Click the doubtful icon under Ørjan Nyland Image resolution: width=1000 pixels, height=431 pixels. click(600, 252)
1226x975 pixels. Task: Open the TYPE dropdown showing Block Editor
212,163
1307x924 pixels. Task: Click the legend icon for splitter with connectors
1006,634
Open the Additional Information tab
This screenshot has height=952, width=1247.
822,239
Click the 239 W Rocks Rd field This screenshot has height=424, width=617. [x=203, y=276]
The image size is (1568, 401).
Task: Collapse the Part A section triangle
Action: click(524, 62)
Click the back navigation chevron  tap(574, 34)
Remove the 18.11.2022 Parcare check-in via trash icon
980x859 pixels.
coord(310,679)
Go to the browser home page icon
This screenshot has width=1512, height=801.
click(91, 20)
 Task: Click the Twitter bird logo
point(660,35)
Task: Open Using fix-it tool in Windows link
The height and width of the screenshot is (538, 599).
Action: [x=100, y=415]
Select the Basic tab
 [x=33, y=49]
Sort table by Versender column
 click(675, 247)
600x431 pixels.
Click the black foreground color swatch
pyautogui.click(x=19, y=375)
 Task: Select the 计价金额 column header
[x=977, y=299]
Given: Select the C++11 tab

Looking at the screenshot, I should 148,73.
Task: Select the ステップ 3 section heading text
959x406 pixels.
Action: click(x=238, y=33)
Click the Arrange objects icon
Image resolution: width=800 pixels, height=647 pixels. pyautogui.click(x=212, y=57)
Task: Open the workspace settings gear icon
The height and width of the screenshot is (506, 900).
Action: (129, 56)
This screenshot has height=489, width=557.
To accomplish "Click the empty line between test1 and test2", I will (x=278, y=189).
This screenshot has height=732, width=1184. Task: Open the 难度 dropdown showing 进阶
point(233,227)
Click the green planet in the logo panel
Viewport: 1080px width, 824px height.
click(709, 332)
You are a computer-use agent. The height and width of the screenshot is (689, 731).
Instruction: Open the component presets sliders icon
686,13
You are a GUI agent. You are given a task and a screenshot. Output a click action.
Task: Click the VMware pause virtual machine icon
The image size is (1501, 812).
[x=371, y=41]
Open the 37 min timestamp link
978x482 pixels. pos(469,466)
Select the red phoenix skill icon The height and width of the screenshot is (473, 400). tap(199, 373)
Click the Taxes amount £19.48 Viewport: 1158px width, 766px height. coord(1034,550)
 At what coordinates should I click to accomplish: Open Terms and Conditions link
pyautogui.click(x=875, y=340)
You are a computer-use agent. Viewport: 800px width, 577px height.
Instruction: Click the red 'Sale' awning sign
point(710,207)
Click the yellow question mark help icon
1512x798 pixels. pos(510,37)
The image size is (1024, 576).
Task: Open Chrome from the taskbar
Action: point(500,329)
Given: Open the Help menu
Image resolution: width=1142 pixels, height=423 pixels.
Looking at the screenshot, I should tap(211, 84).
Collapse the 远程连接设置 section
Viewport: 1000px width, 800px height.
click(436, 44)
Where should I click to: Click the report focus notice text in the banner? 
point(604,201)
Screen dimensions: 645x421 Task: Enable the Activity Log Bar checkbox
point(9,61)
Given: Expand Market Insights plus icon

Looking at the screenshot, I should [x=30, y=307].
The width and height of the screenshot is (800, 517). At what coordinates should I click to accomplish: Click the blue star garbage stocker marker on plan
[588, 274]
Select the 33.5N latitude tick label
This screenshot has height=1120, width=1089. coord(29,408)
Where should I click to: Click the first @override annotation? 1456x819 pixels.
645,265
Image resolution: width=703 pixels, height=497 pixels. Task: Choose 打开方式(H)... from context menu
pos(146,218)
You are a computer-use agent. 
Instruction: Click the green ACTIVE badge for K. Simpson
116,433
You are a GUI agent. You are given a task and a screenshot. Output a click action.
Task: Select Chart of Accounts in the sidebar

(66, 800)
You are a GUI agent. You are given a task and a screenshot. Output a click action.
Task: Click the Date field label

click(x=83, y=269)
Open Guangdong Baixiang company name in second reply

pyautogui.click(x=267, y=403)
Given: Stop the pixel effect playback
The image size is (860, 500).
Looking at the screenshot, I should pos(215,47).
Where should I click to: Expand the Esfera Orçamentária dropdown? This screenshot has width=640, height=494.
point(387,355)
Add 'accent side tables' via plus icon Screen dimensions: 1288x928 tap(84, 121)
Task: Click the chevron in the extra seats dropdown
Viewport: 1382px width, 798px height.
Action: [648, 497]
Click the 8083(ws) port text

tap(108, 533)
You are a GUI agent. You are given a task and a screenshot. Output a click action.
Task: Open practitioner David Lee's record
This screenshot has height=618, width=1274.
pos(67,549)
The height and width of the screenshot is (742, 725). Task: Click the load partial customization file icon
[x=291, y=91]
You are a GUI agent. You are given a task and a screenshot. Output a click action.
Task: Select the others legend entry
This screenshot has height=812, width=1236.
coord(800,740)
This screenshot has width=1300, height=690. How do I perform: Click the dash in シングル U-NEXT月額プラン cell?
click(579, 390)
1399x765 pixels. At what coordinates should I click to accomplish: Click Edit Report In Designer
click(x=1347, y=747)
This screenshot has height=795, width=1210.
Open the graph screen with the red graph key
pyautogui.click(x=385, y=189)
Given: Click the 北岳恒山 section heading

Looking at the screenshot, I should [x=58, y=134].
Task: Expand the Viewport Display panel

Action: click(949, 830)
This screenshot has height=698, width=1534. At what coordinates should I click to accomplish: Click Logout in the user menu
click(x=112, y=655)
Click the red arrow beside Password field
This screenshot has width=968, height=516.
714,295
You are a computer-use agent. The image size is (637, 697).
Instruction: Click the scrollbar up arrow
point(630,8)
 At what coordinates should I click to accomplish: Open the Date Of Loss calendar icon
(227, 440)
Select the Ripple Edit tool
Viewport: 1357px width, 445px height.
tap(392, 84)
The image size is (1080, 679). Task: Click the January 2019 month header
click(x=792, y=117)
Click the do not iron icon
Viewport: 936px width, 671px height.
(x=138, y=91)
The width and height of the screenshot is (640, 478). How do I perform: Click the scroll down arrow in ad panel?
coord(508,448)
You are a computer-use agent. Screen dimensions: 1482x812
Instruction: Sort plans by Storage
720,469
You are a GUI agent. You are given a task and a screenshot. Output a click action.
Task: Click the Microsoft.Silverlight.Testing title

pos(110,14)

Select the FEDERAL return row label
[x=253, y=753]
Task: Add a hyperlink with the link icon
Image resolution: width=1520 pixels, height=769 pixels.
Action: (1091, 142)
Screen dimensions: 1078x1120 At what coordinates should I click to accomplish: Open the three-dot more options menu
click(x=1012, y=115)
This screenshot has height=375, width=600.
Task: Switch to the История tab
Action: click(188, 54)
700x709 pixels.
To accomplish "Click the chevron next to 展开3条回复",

------------------------------------------------------------

**What this task involves**
A complete answer gives every line of the records holding "chevron".

**Solved problem**
Click the back navigation chevron  tap(574, 34)
Task: Click the chevron in the extra seats dropdown
To accomplish "Click the chevron next to 展开3条回复",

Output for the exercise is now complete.